Apontei a faca para ele de forma ameaçadora.

- Se você não calar a boca, juro que vou te esfaquear.

Ele deu de ombros e voltou a mexer na carne me deixando em paz.

Felizmente, o resto da sopa foi feito de forma quase pacífica. Ele ficou de um lado, e eu do outro. Com a comida feita, sentamos na mesa em silêncio.

- Você é rude com ela. - falei, quase meia hora depois.

A sopa estava uma delícia e eu não ia elogiar. Não quando o mesmo jogou a minha fora sem nenhuma cerimônia.

Ele nem sequer tentou se desculpar.

- Você acha? - falou, como se não ligasse.

- Ela te machucou? - me arrisquei a perguntar.

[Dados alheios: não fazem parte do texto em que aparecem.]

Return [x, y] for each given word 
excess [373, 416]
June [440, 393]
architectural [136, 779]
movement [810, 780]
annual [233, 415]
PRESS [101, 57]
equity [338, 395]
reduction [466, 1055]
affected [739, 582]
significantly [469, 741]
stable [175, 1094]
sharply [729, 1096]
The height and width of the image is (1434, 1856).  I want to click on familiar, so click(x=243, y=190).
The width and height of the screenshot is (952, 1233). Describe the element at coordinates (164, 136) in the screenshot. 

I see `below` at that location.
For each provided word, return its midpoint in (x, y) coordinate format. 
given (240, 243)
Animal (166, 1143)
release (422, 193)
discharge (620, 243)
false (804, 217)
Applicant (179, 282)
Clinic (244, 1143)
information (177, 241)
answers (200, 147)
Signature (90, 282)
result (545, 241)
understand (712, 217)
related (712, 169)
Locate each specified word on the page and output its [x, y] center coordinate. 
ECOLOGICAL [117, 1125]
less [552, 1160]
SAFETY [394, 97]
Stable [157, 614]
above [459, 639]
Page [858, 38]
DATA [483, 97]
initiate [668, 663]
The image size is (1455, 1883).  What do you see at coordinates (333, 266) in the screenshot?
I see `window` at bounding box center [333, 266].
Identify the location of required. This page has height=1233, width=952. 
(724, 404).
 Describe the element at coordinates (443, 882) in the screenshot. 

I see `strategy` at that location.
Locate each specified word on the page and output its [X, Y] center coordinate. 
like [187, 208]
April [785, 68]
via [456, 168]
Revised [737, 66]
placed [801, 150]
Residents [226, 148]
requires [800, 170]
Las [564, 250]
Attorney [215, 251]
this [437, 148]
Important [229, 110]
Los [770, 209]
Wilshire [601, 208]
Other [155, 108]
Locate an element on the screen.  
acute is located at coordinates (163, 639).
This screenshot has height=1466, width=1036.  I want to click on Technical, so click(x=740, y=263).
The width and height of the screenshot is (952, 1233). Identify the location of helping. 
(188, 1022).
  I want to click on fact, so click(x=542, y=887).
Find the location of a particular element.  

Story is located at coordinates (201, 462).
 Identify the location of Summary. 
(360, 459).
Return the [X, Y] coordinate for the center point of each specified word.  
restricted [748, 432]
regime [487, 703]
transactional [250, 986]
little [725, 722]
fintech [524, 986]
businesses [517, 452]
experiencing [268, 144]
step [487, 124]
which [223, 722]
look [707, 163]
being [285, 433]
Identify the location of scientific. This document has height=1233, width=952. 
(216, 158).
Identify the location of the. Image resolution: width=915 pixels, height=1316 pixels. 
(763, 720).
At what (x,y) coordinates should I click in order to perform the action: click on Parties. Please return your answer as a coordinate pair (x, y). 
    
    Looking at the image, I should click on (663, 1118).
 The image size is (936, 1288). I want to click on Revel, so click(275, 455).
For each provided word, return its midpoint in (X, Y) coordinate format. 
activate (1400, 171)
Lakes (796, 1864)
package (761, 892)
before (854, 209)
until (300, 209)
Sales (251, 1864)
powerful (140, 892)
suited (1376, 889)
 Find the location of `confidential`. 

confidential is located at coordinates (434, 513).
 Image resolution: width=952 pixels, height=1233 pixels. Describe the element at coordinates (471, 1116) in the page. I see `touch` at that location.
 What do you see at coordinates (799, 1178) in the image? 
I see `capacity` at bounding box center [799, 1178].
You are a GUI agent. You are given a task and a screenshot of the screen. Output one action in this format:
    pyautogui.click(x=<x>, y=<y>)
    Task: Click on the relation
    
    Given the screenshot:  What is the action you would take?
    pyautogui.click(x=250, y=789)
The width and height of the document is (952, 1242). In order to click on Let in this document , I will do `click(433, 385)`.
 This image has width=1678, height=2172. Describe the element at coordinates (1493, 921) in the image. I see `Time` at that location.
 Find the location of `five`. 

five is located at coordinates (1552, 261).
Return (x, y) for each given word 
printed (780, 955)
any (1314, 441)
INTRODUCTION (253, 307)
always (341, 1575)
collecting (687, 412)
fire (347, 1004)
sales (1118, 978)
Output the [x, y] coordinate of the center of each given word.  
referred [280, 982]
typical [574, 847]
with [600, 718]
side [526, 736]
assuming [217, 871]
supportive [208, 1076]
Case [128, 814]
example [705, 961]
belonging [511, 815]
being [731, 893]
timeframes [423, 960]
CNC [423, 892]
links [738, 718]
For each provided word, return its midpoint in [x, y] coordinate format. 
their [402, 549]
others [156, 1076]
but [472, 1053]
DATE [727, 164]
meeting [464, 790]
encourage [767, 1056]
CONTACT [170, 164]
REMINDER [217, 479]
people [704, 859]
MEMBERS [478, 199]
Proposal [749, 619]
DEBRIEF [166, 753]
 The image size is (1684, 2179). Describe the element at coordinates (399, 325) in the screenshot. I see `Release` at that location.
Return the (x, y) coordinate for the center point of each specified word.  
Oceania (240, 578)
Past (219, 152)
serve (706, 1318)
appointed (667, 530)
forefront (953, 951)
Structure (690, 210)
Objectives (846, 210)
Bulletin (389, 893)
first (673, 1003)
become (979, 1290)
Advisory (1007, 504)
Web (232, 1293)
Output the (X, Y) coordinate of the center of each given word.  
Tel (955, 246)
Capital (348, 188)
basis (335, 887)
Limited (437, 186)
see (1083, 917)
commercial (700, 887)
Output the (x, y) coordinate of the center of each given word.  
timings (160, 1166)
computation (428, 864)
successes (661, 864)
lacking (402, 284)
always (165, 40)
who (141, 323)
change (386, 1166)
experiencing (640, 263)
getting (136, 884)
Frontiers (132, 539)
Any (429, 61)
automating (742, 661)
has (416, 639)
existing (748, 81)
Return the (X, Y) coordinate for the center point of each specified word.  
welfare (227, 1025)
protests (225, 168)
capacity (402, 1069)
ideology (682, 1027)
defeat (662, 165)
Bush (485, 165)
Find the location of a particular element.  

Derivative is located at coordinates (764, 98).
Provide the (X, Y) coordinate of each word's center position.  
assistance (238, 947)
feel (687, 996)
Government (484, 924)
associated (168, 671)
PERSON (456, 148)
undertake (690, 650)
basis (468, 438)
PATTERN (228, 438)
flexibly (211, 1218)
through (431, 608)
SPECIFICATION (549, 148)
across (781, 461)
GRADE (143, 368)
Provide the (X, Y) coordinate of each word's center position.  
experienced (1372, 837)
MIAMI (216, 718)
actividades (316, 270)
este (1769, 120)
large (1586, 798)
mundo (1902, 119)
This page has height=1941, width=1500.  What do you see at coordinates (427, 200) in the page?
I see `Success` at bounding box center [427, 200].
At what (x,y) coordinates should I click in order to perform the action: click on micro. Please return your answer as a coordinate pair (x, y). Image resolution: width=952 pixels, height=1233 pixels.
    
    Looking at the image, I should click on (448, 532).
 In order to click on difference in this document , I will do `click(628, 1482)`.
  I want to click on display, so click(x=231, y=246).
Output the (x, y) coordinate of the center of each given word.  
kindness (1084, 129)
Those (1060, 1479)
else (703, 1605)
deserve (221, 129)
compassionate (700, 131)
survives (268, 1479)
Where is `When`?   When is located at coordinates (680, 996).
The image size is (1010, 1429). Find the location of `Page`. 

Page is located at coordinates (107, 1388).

Ele parou de comer e me olhou como se tivesse avaliando minha pergunta.

- Foi o objetivo, mas ela só me decepcionou na verdade.

Fiquei surpresa por ele estar respondendo de forma educada.

- Se você continuar agindo assim com ela, vai parecer que se importa ainda.

Ele sorriu.

- A questão é que ela continua vindo atrás. Sempre tenta me emboscar e se eu tenho que ser rude para ela finalmente desistir. - deu de ombros. - Não tenho problema com isso.

Assenti sem entender realmente seu lado. Além do que eu nem sei o que aconteceu entre os dois.

- E você? Já foi machucada? - questionou, me pegando de surpresa.

Era nossa primeira conversa normal em semanas. Na realidade, era nossa primeira conversa de verdade.

Sem gritos ou ameaças.

- Uma vez.

E foi o suficiente.

Aprendi que palavras não significam nada e esse acontecimento me fechou totalmente para qualquer relação. Não era justo porque sei que nem todo garoto era igual, mas era uma forma de me defender.

Ele não perguntou mais nada como se soubesse que era um assunto delicado. Isso me deixou confortável para continuar comendo ao seu lado.

Bebi um pouco de água e percebi quando ele continuou me olhando com o cenho franzido.

Parecia intrigado com algo.

- O que foi? - quis saber.

- Seus olhos... - começou. - São tão negros. Olhar para eles é como encarar um pouco da imensidão do universo.

Deixei meu copo na mesa e desviei meus olhos dos seus. Mas ainda conseguia sentir sua atenção totalmente em mim.

- Eu puxei os olhos da minha vó. Meu pai contou que é algo raro.

- Sim, é esquisito. - falou, por fim. - Excesso de melanina e tal.

Sorri incrédula porque por um segundo, realmente achei que ele tivesse me elogiando.

- E você tem falta de melanina.

Ele levantou e levou seu prato até a pia. Ligou a torneira e começou a limpar sua bagunça.

- Pois é, Helena, acho que somos opostos então.